Bruxelles evita lo scontro ma sostiene la premier
Non è Giorgia Meloni a restare isolata, ma Donald Trump. L’attacco del presidente americano alla premier italiana, arrivato mentre i leader Ue discutono il prossimo bilancio, provoca una solidarietà trasversale a Bruxelles e conferma il gelo nei rapporti con Washington. Il caso irrompe nel momento in cui il Consiglio europeo è ormai vicino alla chiusura del confronto sul nuovo bilancio dell’Unione. Le agenzie battono la notizia delle parole del tycoon contro la presidente del Consiglio e, pur senza trasformare l’episodio in un dossier formale del vertice, il clima politico cambia. La riunione non si ferma su Trump, ma il segnale che arriva dagli omologhi europei è netto: Meloni non viene lasciata sola.

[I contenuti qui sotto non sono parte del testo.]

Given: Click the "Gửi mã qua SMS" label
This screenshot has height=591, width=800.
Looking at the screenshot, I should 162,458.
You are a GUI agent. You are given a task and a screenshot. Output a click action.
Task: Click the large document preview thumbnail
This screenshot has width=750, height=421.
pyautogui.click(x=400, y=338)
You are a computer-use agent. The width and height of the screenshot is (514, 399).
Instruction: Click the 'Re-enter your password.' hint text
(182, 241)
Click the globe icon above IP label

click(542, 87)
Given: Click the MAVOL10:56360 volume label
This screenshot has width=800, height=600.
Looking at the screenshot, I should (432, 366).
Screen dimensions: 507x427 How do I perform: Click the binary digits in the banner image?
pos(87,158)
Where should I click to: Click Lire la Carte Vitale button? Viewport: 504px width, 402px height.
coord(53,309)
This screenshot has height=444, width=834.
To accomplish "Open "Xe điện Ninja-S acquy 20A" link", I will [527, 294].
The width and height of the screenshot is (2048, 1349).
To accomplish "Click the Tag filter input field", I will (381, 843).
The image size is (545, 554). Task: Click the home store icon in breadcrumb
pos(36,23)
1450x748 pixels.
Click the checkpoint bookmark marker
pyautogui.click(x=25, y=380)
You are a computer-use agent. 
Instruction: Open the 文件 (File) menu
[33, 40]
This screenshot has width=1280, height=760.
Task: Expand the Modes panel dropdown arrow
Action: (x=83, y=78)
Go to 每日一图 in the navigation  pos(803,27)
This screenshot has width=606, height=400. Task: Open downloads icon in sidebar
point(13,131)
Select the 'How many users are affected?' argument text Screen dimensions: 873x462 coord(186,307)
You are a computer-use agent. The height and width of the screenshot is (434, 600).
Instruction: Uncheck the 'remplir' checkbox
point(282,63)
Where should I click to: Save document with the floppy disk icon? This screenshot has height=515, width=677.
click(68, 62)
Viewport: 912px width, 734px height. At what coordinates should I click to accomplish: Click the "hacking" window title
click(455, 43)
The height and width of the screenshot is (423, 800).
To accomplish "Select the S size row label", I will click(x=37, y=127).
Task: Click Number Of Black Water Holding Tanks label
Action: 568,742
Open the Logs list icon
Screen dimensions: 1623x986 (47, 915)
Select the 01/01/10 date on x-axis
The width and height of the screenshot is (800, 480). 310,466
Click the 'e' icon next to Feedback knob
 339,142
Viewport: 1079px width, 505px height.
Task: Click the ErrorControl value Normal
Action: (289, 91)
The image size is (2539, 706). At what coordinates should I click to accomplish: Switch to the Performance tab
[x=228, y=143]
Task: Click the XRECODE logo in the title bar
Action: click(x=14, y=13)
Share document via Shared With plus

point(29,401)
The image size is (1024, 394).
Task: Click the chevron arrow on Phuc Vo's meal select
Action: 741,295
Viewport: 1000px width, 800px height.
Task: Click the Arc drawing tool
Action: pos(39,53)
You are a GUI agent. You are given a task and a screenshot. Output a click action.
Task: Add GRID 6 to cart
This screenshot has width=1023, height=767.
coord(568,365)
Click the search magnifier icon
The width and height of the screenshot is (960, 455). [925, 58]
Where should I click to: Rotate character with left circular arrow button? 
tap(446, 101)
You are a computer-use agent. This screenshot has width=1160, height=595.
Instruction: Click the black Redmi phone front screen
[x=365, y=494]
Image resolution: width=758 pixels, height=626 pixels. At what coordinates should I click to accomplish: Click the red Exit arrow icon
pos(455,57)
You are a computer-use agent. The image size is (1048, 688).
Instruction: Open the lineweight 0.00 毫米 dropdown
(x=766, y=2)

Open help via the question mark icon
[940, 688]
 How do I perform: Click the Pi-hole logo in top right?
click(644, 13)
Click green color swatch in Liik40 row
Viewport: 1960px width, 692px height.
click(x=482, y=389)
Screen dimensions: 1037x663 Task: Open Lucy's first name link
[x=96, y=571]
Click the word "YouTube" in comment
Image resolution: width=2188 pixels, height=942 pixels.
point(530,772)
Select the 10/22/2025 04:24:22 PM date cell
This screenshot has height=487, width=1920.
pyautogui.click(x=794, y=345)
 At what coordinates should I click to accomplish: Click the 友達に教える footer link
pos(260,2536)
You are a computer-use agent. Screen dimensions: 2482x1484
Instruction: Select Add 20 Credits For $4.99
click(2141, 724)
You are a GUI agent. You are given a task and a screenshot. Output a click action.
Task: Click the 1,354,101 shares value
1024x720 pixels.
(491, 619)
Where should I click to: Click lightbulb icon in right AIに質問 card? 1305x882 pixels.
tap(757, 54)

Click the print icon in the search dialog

Il dato pesa anche perché, per mesi, la premier italiana era stata indicata come una possibile cerniera tra l’amministrazione Trump e l’Europa guidata politicamente da figure come Emmanuel Macron. L’attacco del presidente americano ribalta però lo scenario. Davanti alle sue parole, anche leader spesso lontani dalla linea italiana scelgono di esprimere vicinanza alla presidente del Consiglio.
Sánchez e Macron con Meloni
Il primo a prendere posizione è Pedro Sánchez. Il primo ministro spagnolo, socialista e su molti dossier distante da Meloni, a cominciare dalla gestione della migrazione, interviene direttamente dopo il Consiglio europeo. «Ho espresso piena solidarietà in sede del Consiglio europeo», dichiara Sánchez. La sua posizione assume un valore politico evidente: il leader iberico, già da tempo lontano da Trump, questa volta si ritrova sulla stessa linea della premier italiana nel respingere l’affondo arrivato da Washington.
Poco dopo arriva anche la reazione di Emmanuel Macron. Il presidente francese, parlando al termine della conferenza stampa, non nasconde la sorpresa per le parole del presidente americano: «Sono stato sorpreso». Poi annuncia un confronto diretto con Meloni: «La vedrò la prossima settimana» al vertice di Antibes del 25 giugno «e ne parlerò con lei».
La presa di posizione di Macron non è secondaria. Il presidente francese è stato spesso uno dei bersagli preferiti di Trump, ma è anche il leader europeo che era riuscito a portarlo alla cena di Versailles dopo il G7 di Evian. Proprio quel passaggio aveva alimentato l’idea di un possibile allentamento della tensione tra le due sponde dell’Atlantico.
La tregua di Evian non convinceva tutti
La riunione sul Lago di Ginevra aveva dato l’impressione di un rapporto meno rigido tra Trump e l’Europa. Ma nelle capitali europee lo scetticismo era rimasto forte. In pochi avevano davvero scommesso su un disgelo stabile.
Secondo fonti ben informate, in diverse cancellerie era già maturata una valutazione precisa: l’Ue non può costruire la propria linea aspettando ogni volta le mosse o le dichiarazioni del tycoon. Una fonte diplomatica, a margine del summit, aveva sintetizzato così il punto: «Dobbiamo pensare alla nostra strategia, al rafforzamento della nostra sicurezza, senza stare lì ad aspettare cosa dice Trump».
È dentro questo quadro che, all’Europa Building, l’attacco a Meloni viene letto con una formula diventata quasi automatica: «Trump è Trump». Stavolta, però, alla rassegnazione si aggiunge lo stupore. La “pax” di Evian, per chi ci aveva creduto, sembra già consumata.
Bruxelles evita lo scontro diretto
L’affondo consegnato da The Donald a La7 non riguarda soltanto Giorgia Meloni. Nelle stesse dichiarazioni, Trump attacca anche l’Europa, definendola pessima «in materia di energia e di immigrazione» e sostenendo che «non sarà mai più la stessa». La risposta ufficiale delle istituzioni Ue resta però misurata. Ursula von der Leyen e Antonio Costa, durante la conferenza stampa dei vertici europei, non fanno alcun riferimento all’episodio. È la linea della prudenza, sostenuta soprattutto dalla presidente della Commissione.
Ma la cautela pubblica non cancella il dato politico. L’Europa ha già compreso di dover rafforzare la propria autonomia e far pesare la propria voce. Il prossimo banco di prova sarà il vertice Nato di Ankara, all’inizio di luglio: lì si capirà quanto sia profonda la distanza tra Stati Uniti e Unione europea.